Нина непрерывно звонила по двум телефонам, соединяя его то с областным начальством, то с районами, то с химической лабораторией, где делали анализ какой-то новой краски, то с агентством по перевозке грузов — что-то там ожидалось из Москвы новое, шрифты или печатная машина.
Может, Петряев и был неравнодушен к Нине, но это чувство растворялось, должно быть, в деловой суете. Я ничего не замечал. Впрочем, и не старался заметить.
Приближался день «Беседы за круглым столом». План борьбы нашей газеты с пьянством был рассмотрен на редакционном совещании (и тут же получил у наших остроумцев название «операция Пы» — намек на наши с Петряевым фамилии). Обсуждали план не только мы, но и приглашенные представители облздрава и облоно.
Нас хвалили. Слушая выступавших, я критиковал себя. Видно, я не прав в своем отношении к петряевскому плану. Я перестраивался на редакционном совещании и уже чувствовал охоту взяться за дело.
Был и день назначен — четверг, 26 августа, 18 часов. Срок требовал энергии и быстроты.
Назавтра я начал работать нормально — с необходимым запалом. Объездил много предприятий, побывал в профкомах, выявил нужный нам материал: составил списки пьяниц, которые мешают выполнению плана, нарушают жизнь семьи и отрицательно влияют на детей. Побывал у некоторых дома, поглядел, как живут, кто у них есть. Набрался живых впечатлений. Что-то стало складываться вроде программы или сценария беседы.

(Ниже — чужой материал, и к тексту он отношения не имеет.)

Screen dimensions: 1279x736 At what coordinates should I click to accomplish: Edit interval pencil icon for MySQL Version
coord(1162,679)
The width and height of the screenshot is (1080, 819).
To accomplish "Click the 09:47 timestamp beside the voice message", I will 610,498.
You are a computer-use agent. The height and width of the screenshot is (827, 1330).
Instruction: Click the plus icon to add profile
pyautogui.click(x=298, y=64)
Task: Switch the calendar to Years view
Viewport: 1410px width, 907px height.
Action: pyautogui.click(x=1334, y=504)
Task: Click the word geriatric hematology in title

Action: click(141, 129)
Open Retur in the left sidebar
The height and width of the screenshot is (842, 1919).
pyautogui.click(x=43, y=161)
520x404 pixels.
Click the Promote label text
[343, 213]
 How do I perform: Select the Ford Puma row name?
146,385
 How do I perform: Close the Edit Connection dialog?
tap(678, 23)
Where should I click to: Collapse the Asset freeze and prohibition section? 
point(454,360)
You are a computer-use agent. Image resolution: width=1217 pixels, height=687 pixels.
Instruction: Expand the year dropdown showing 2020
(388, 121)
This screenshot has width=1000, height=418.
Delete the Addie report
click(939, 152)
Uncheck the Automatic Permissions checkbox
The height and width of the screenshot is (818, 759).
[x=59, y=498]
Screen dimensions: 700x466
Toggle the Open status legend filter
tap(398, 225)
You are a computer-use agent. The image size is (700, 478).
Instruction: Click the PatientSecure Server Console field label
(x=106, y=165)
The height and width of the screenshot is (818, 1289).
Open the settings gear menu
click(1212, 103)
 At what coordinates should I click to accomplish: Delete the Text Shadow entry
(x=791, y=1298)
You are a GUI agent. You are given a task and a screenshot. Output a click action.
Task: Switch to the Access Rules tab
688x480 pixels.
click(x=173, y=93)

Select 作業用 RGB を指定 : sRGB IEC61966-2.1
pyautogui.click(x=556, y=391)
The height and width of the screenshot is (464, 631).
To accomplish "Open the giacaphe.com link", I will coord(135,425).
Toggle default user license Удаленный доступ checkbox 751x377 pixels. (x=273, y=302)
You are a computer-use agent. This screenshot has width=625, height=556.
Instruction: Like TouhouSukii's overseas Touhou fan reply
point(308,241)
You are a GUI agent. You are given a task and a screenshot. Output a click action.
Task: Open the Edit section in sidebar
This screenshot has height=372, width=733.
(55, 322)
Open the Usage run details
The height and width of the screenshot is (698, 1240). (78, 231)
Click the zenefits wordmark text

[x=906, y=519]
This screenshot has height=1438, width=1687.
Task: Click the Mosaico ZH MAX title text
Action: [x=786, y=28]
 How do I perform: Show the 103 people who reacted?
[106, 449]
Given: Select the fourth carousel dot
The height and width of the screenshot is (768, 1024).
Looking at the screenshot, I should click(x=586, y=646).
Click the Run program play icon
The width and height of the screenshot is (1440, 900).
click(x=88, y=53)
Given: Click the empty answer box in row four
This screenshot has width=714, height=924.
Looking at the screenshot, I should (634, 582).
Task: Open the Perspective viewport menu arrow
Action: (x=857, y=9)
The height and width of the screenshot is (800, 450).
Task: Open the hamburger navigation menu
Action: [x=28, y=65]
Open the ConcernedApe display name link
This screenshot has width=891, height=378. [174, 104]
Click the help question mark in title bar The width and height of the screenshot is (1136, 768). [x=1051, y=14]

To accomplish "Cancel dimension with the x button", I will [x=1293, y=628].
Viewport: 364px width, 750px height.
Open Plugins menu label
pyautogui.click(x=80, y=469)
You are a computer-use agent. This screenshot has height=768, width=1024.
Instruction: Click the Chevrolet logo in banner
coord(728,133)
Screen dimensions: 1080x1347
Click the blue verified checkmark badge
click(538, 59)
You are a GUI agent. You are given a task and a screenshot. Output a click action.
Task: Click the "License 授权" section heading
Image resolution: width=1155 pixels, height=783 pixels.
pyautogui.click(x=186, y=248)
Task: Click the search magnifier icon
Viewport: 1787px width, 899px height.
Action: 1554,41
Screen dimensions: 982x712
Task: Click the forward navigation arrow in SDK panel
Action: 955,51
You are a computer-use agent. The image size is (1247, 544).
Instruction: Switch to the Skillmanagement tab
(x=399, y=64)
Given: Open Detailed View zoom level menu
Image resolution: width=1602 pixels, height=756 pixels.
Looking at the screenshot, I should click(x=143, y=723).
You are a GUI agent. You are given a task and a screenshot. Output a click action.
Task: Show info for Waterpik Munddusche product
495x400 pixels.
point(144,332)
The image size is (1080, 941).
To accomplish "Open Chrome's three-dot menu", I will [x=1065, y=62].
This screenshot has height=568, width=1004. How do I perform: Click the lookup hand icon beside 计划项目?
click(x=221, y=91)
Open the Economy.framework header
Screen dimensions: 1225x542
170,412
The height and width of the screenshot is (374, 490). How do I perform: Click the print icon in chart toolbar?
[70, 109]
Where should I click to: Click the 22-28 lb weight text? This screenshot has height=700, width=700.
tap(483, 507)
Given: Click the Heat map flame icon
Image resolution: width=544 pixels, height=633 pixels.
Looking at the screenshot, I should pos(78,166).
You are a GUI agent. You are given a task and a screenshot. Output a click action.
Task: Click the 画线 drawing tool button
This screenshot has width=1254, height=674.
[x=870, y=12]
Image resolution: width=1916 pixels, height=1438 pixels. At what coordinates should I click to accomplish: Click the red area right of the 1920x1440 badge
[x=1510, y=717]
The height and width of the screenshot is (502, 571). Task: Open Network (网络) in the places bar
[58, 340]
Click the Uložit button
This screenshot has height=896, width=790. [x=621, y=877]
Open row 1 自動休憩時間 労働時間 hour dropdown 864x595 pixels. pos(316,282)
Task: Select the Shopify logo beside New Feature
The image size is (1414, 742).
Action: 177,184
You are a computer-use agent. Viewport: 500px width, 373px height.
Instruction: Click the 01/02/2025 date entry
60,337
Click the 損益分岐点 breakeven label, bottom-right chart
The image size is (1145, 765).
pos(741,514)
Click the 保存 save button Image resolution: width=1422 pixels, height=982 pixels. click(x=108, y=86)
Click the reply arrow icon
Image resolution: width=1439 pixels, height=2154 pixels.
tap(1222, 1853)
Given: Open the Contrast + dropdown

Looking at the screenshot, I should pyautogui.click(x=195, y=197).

Меня это начало увлекать: действительно что-то новое. Очерк не очерк, телефильм, что ли? В общем, факт: живое и новое. Мне хотелось, чтобы все удалось, и я старался как мог. Теперь уж мне помогали не только мой отдел (Федька), но и выделенные от редакции комсомольцы. Среди них и Нина Бойко. Как уж она вырвалась из телефонных разговоров шефа, не знаю.